That thing called “familiarity”, I hate it so well. It inspires mediocre. It turns the best of friends into the worst of the wild poised at hurting the very thing that once brought them together. It fuels that which makes Africa what it is now.
It normalizes the gem which could have been a good thing if one valued the normal. But barely do we value the normal.
Familiarity makes the politician sit on a chair smeared with mud without recognizing such as mud because well yeah, mud is the new sexy, the old normal.
Familiarity stands between the future and the past, it over emphasizes the ills of the now because of the deluded comfort it tends to bring to those who forget what they once valued.

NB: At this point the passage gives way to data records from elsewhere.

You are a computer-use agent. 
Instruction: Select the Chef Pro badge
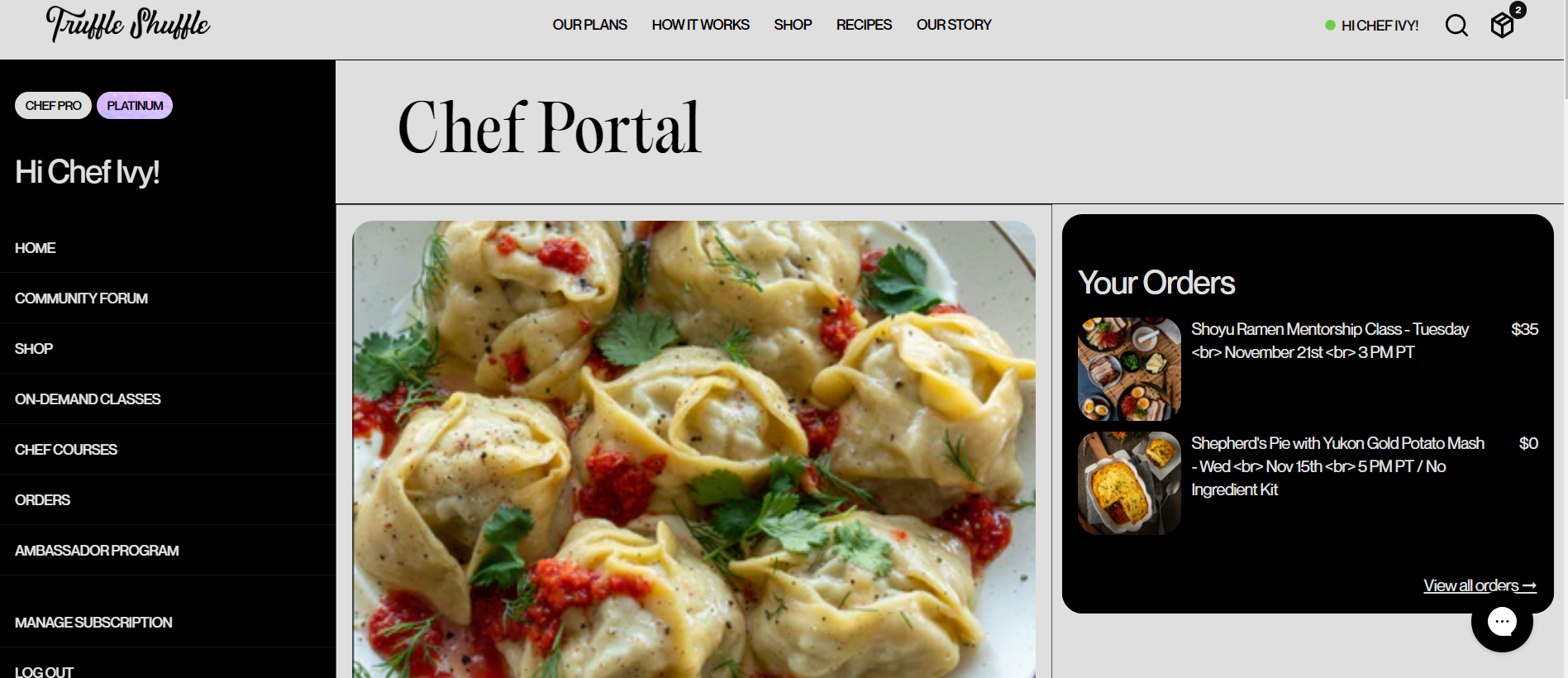(x=53, y=106)
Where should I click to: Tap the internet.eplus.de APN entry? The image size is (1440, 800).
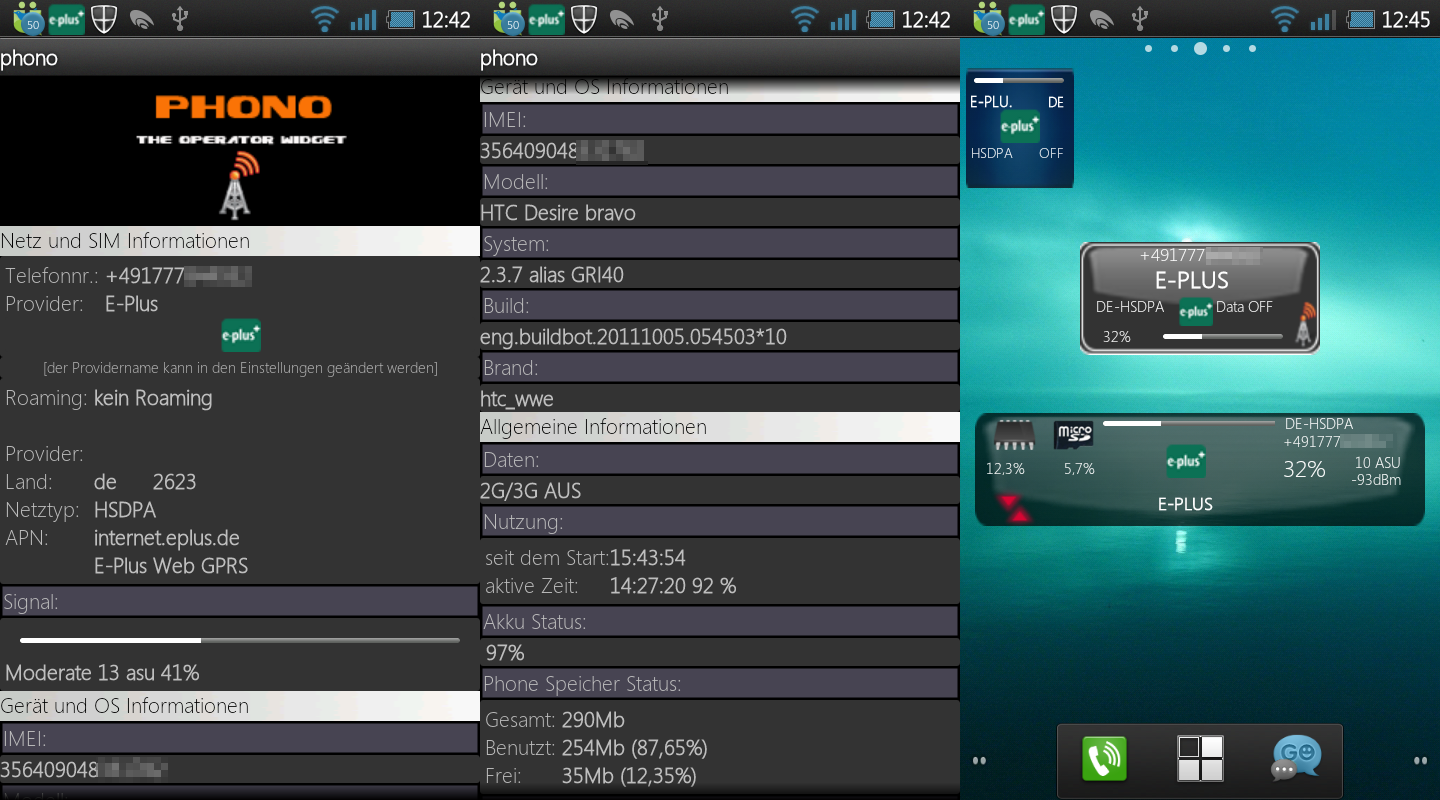[x=167, y=538]
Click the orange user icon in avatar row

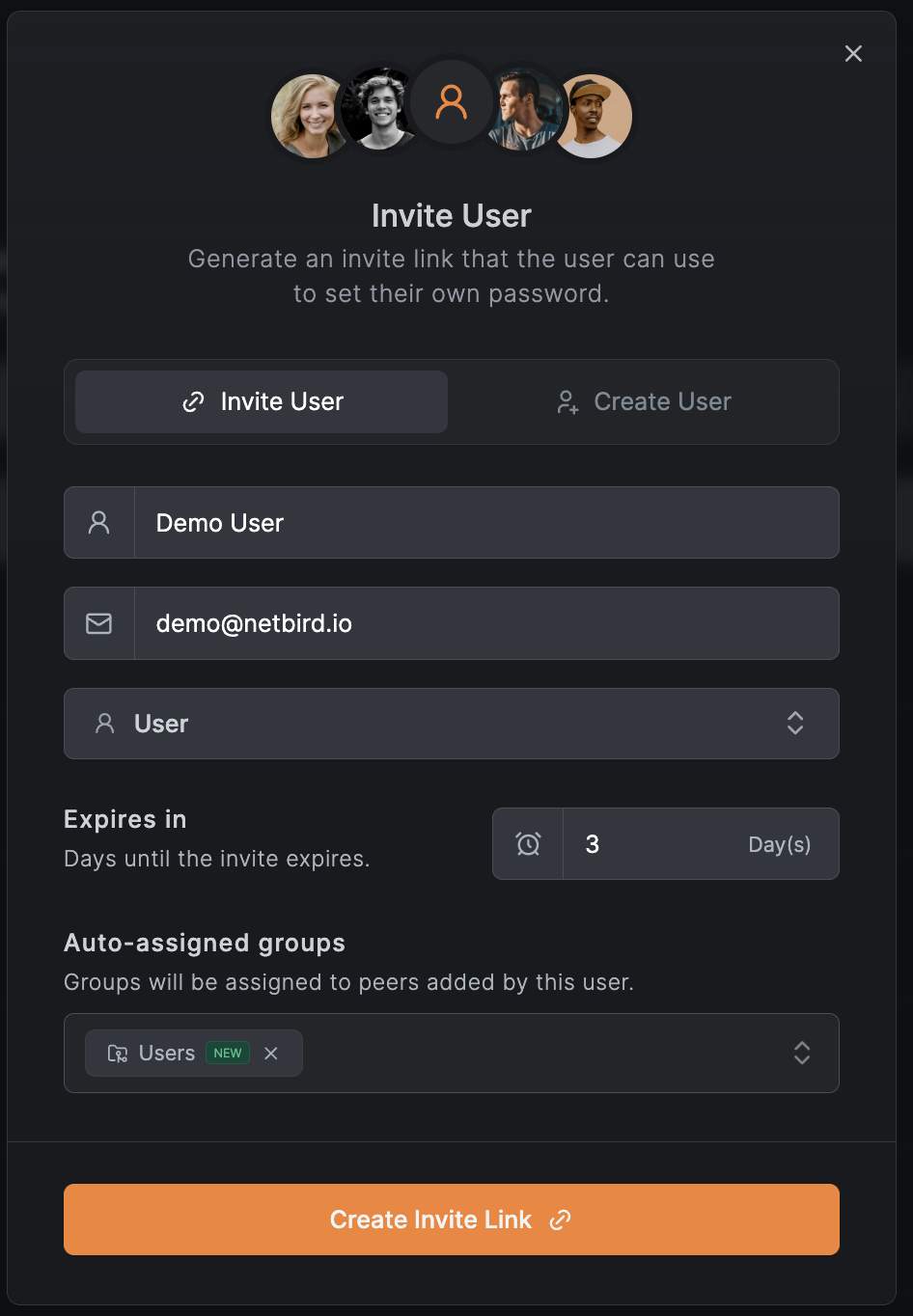[451, 102]
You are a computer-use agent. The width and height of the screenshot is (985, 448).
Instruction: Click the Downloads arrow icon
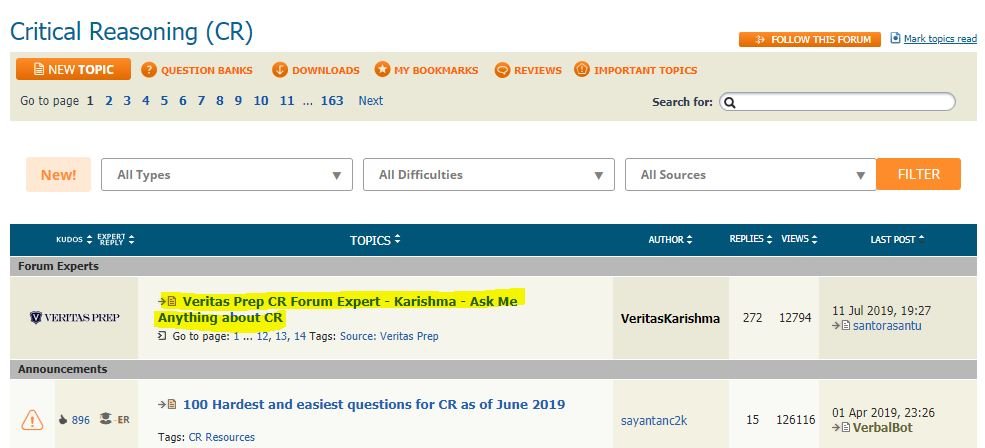280,70
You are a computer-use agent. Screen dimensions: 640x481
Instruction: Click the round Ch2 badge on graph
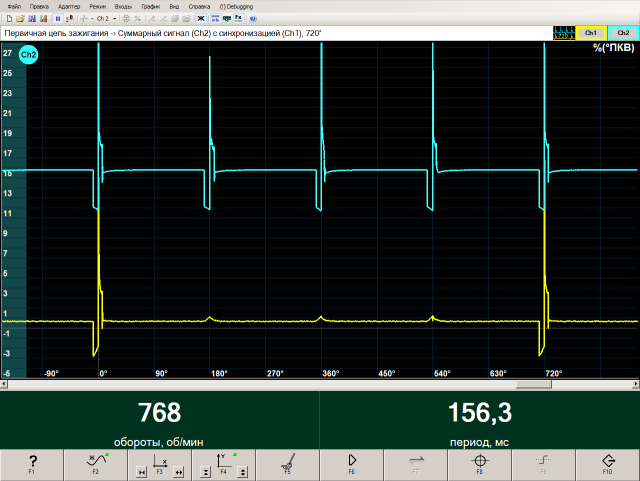[x=29, y=55]
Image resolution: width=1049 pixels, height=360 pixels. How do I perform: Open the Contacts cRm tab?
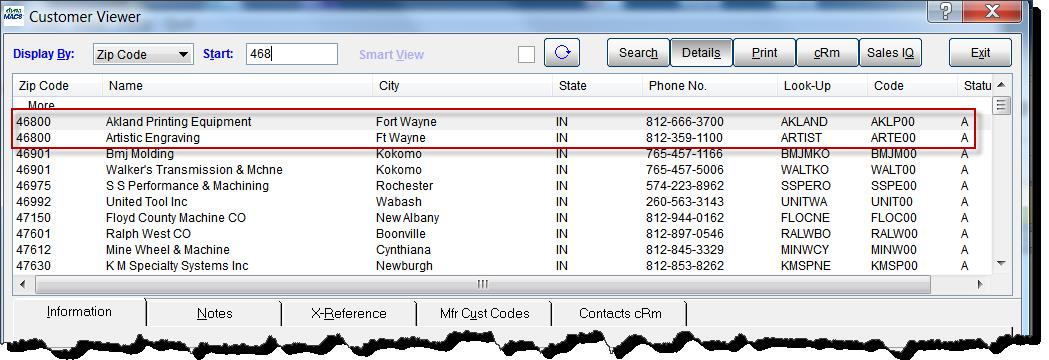[x=620, y=313]
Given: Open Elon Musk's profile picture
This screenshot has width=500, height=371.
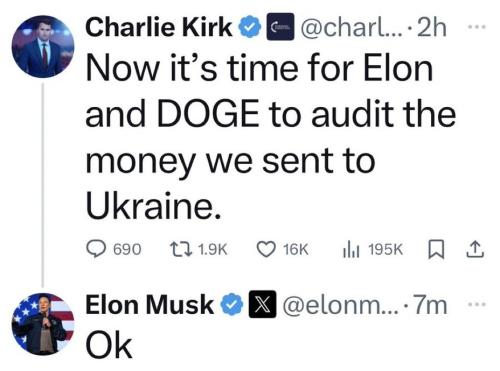Looking at the screenshot, I should [43, 324].
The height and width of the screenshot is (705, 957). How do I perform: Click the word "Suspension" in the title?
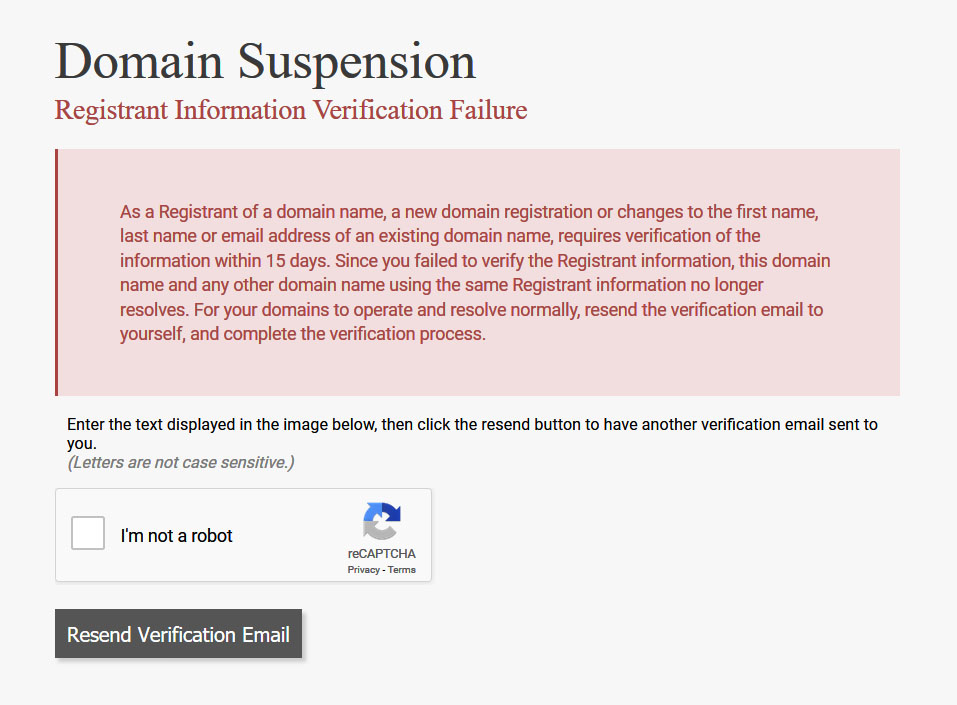[x=356, y=61]
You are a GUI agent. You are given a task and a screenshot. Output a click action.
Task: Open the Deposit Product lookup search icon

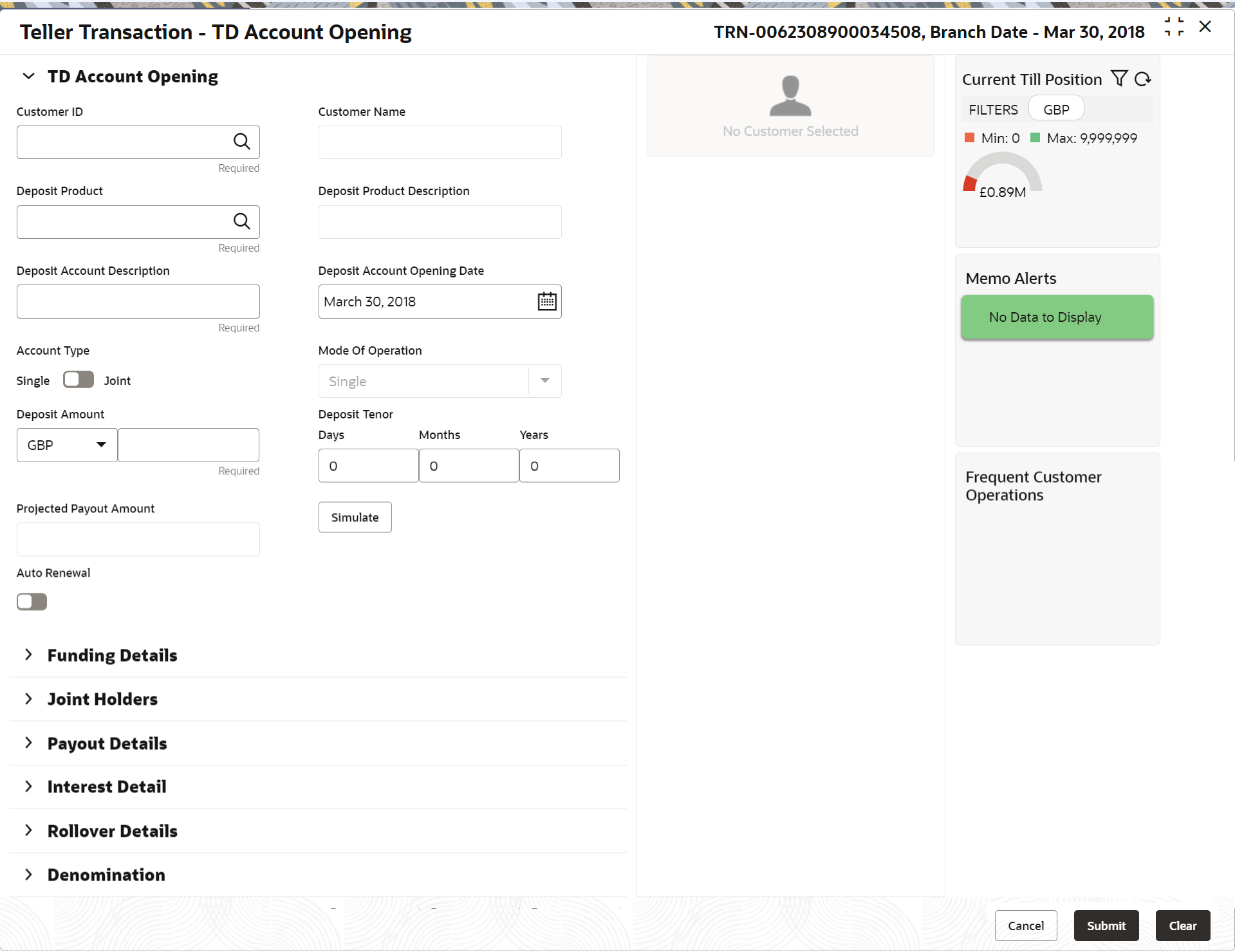(x=241, y=221)
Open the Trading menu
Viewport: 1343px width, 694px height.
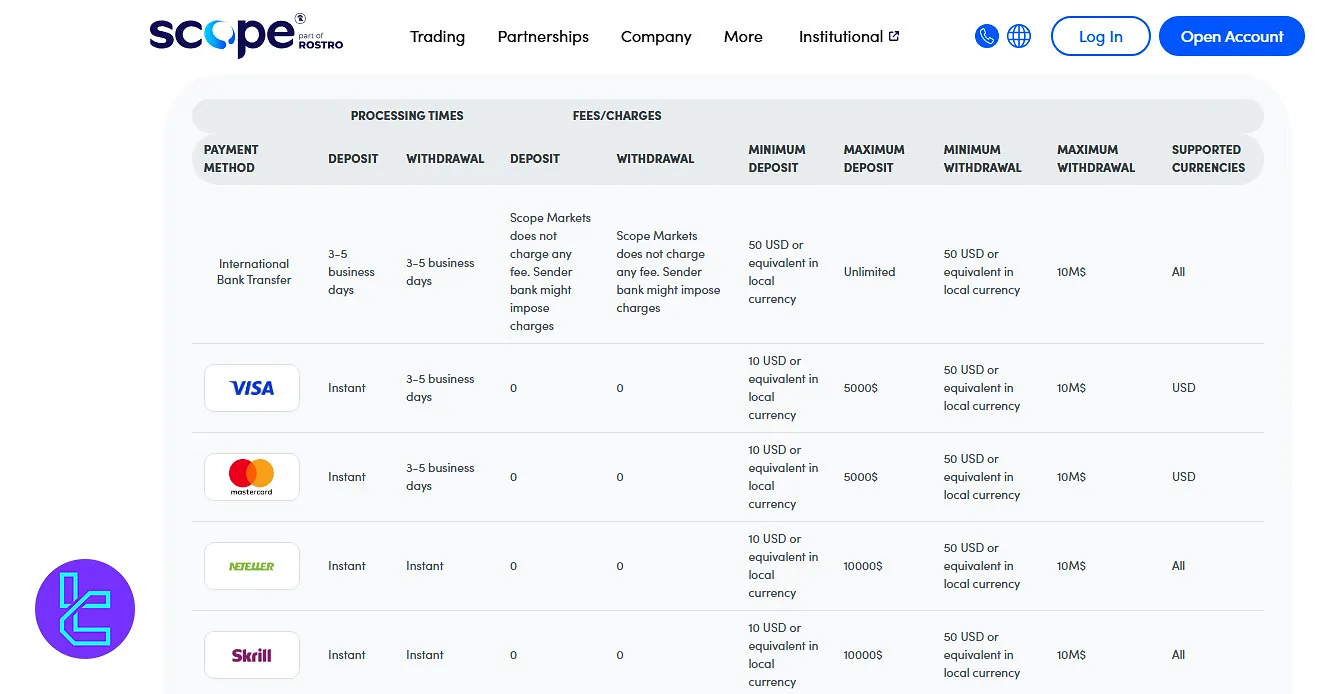(437, 37)
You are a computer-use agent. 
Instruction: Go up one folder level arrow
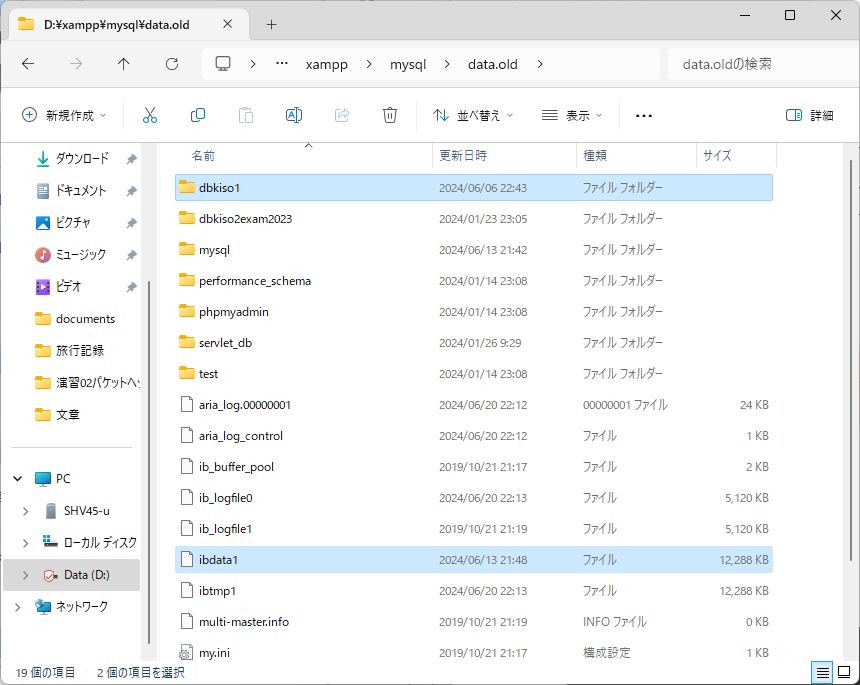pyautogui.click(x=124, y=64)
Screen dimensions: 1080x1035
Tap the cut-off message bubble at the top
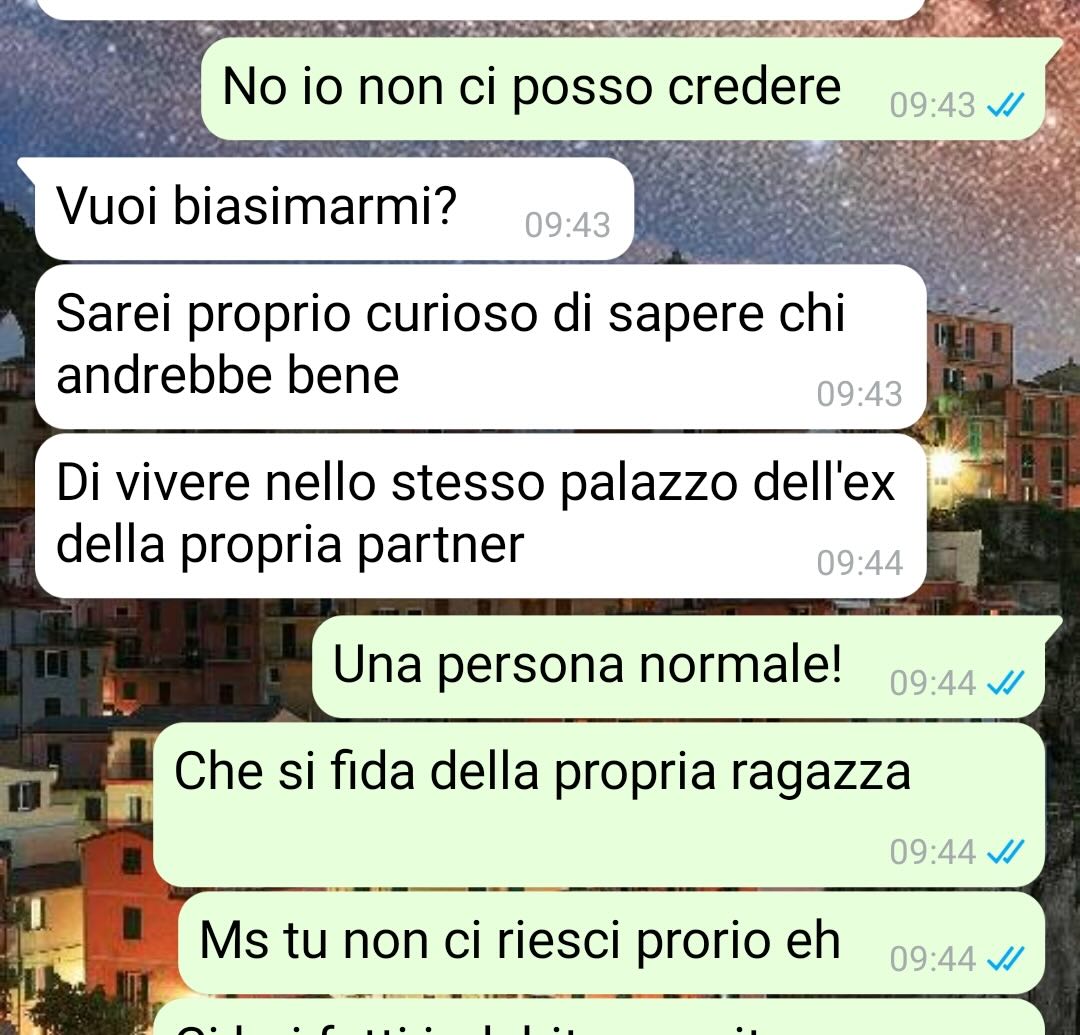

Contempt, it breeds! Contempt is only great when pointed at that which worsens our plight, let’s only hope we aren’t too familiar. Else we smile with the hints of our extinction.
For this reason, friend, I don’t want to know you. Because I see this happening and happening again. I don’t want to lose you because I never truly owned you.
So I hold on to the branches of a tree in the forest. On a tree, I am who I am, the reflection of what I am without the filth that comes with that which is contrary to myself.
I kiss the bark because it looks at me and says “Abalansa, fuck you for you are fucked because of your actions“, it never says “fuck you because you are better than me, because you don’t live up to my expectations.”
It shows me the me. My friend, I don’t want to lose you. You should not assume to know, neither will I. For I am a surface meant to be scratched till inevitable death sets in.